• **WHAT THE EXERCISE ASKS**: A word-for-word copy of the entries, with images excluded, is the expected answer.

(Pixel coordinate grounding data)

▽

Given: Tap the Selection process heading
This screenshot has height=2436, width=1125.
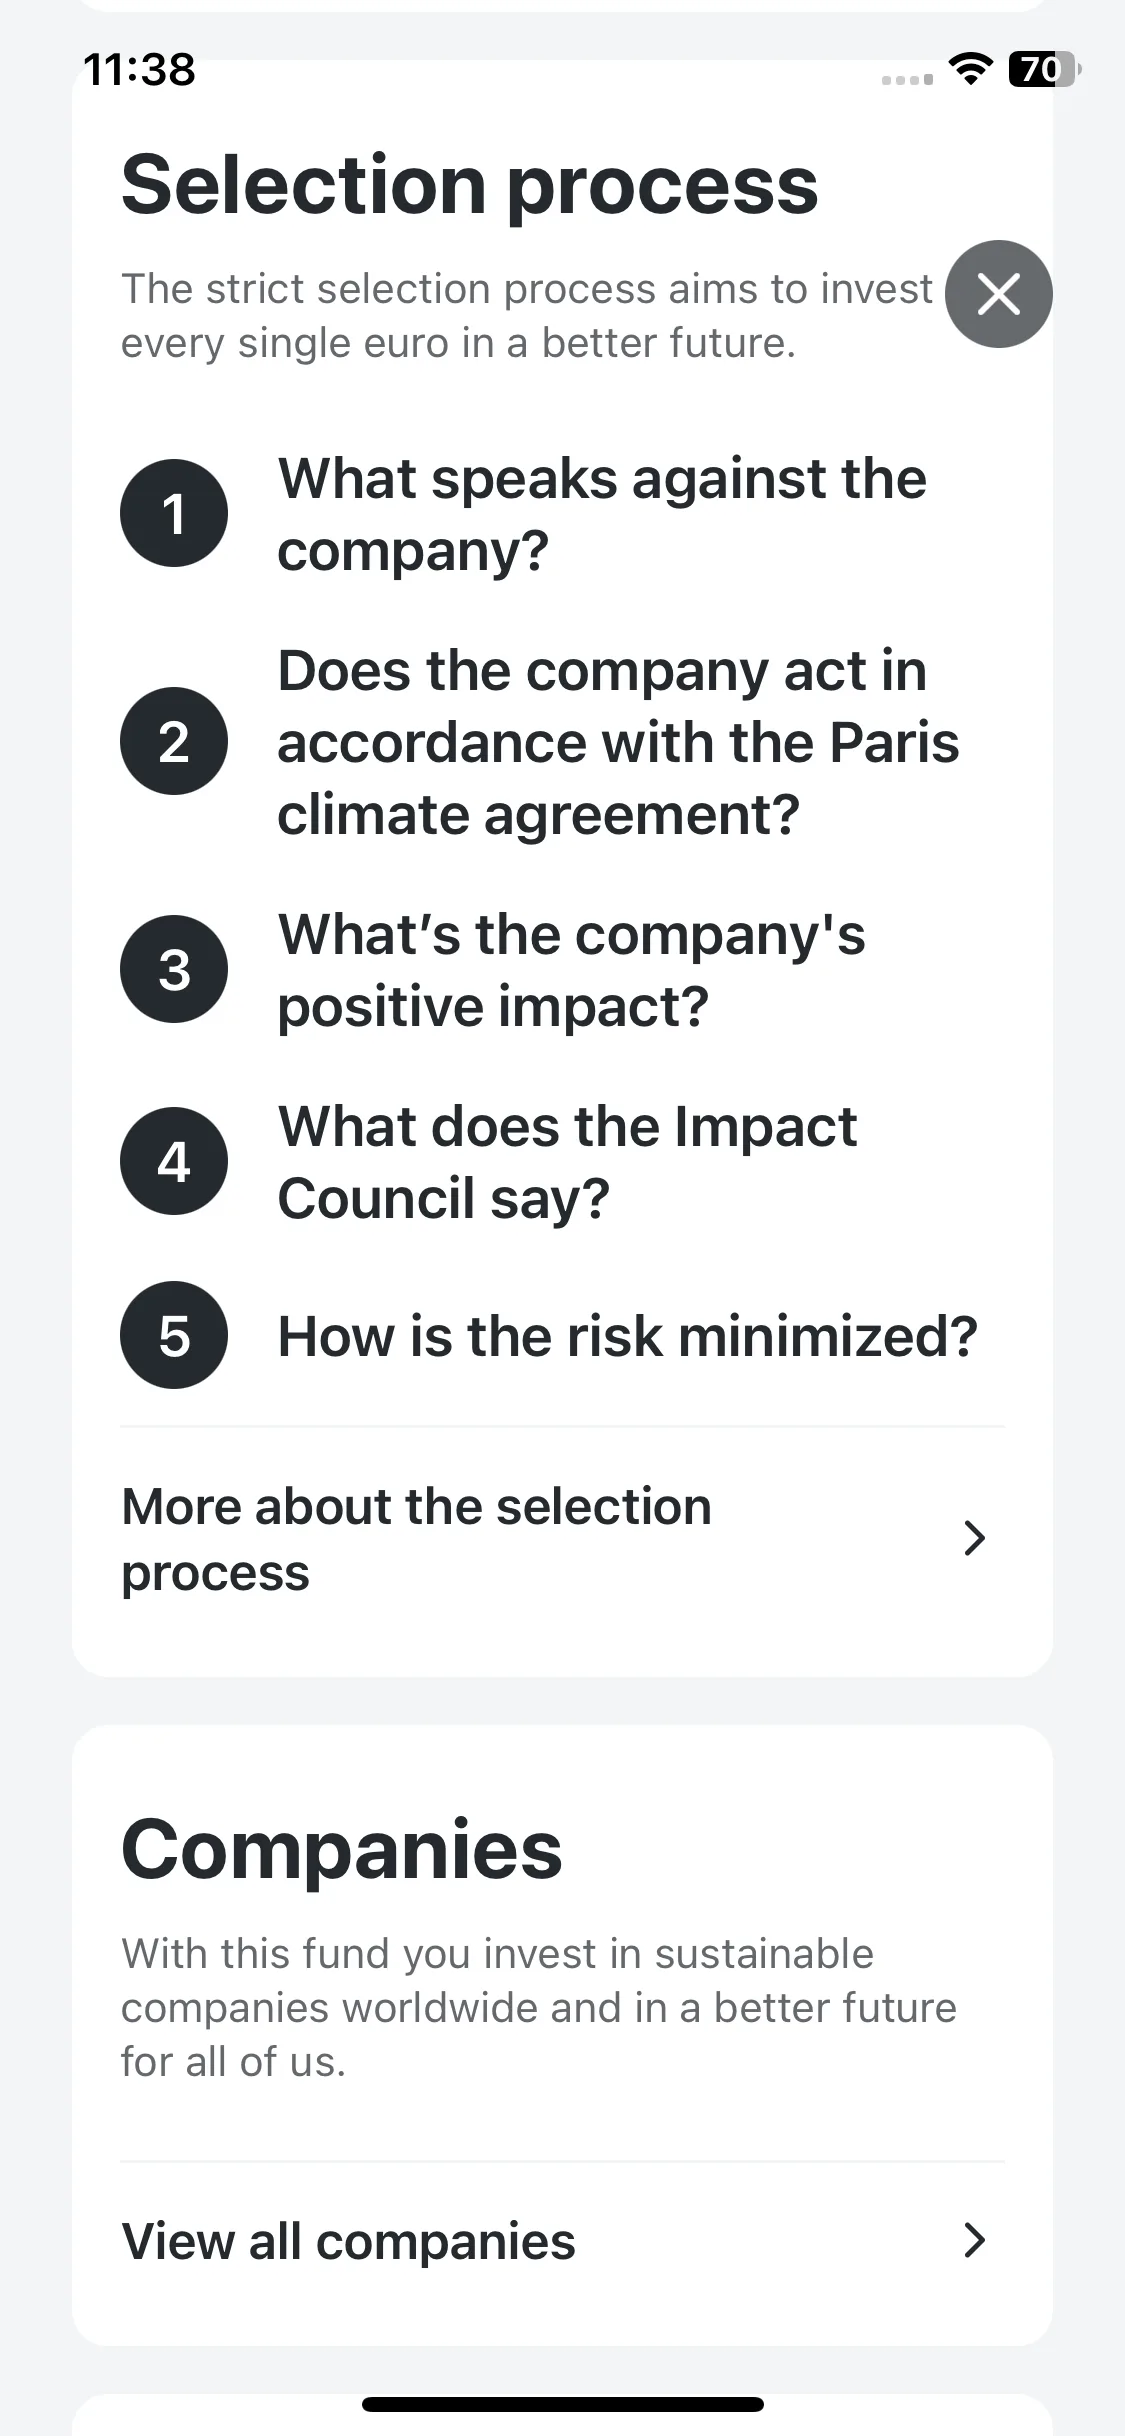Looking at the screenshot, I should (x=470, y=185).
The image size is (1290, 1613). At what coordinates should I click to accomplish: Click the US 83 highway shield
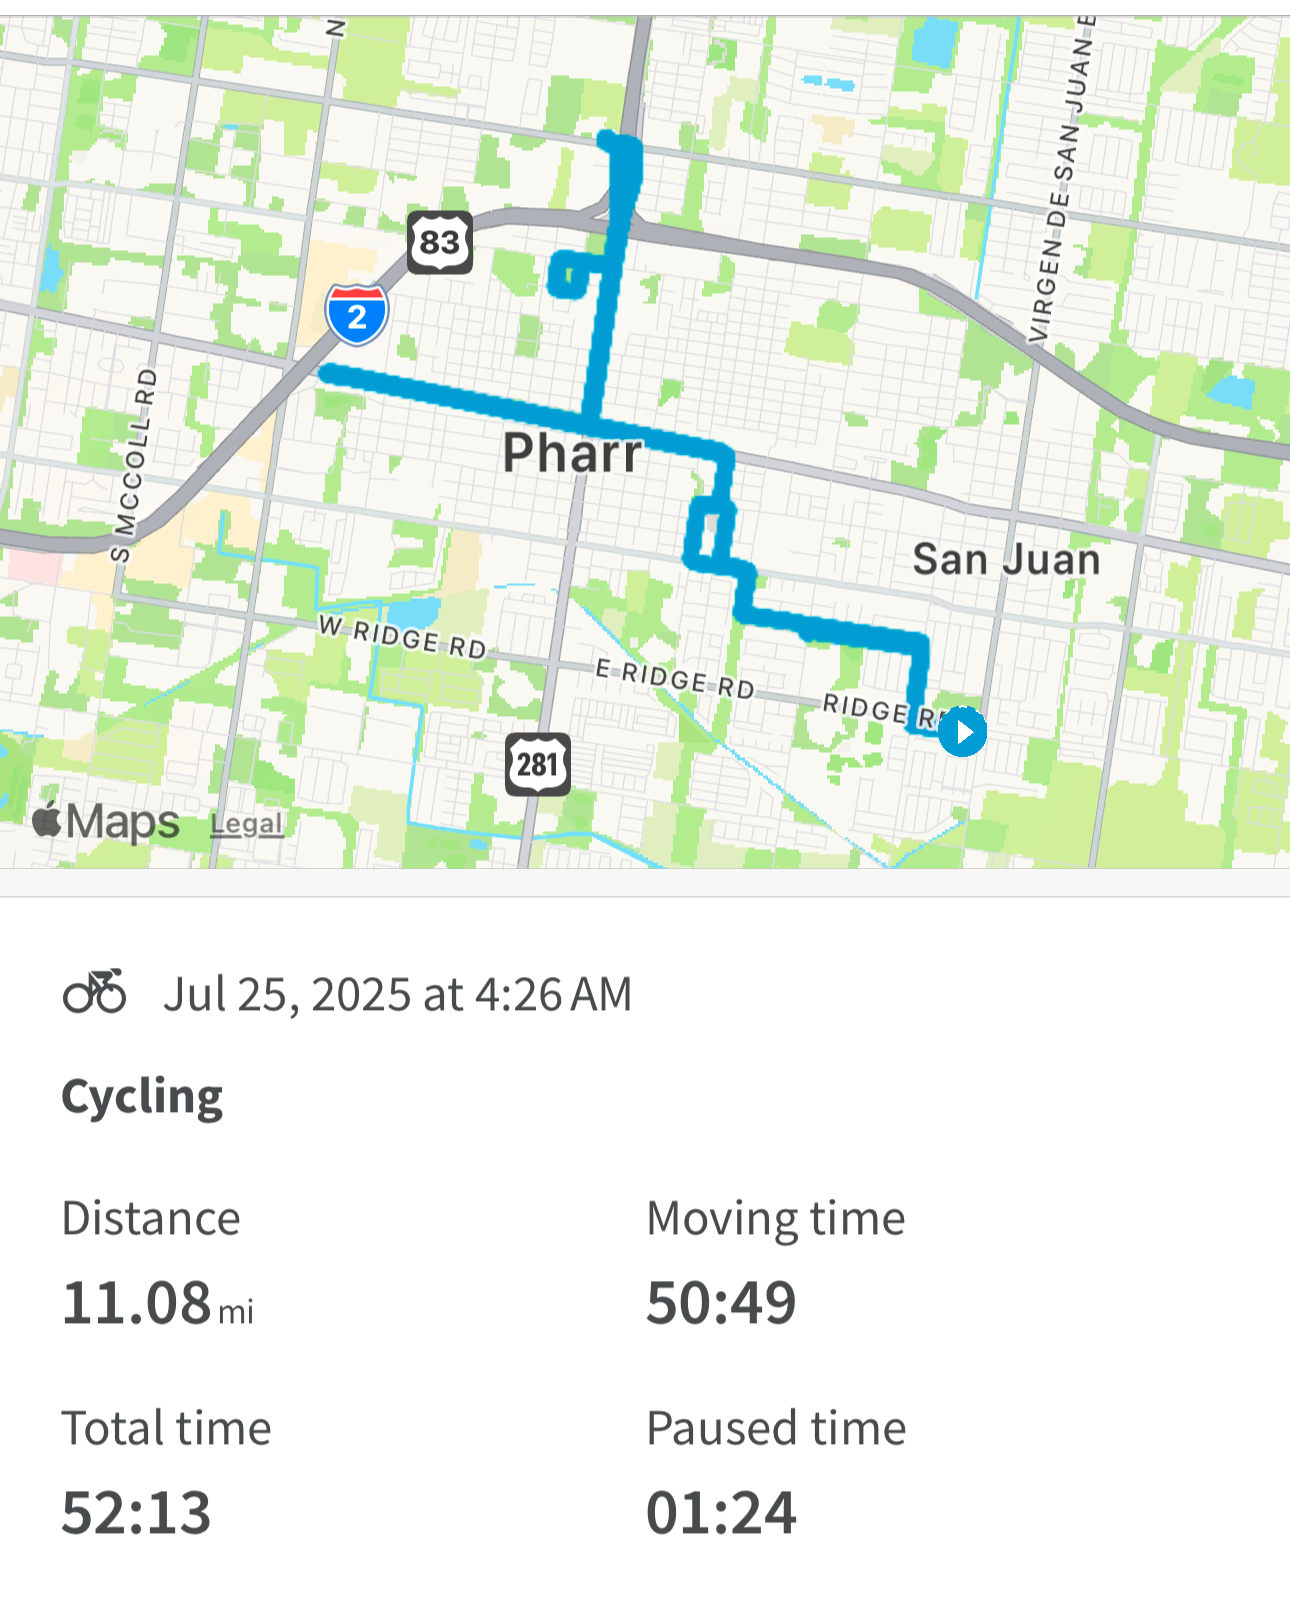[440, 241]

△

• **WRITTEN RESPONSE**:
Given: Tap the Selection process heading
This screenshot has height=2436, width=1125.
Looking at the screenshot, I should (x=470, y=185).
The image size is (1290, 1613). At what coordinates should I click to accomplish: Click the US 83 highway shield
[440, 241]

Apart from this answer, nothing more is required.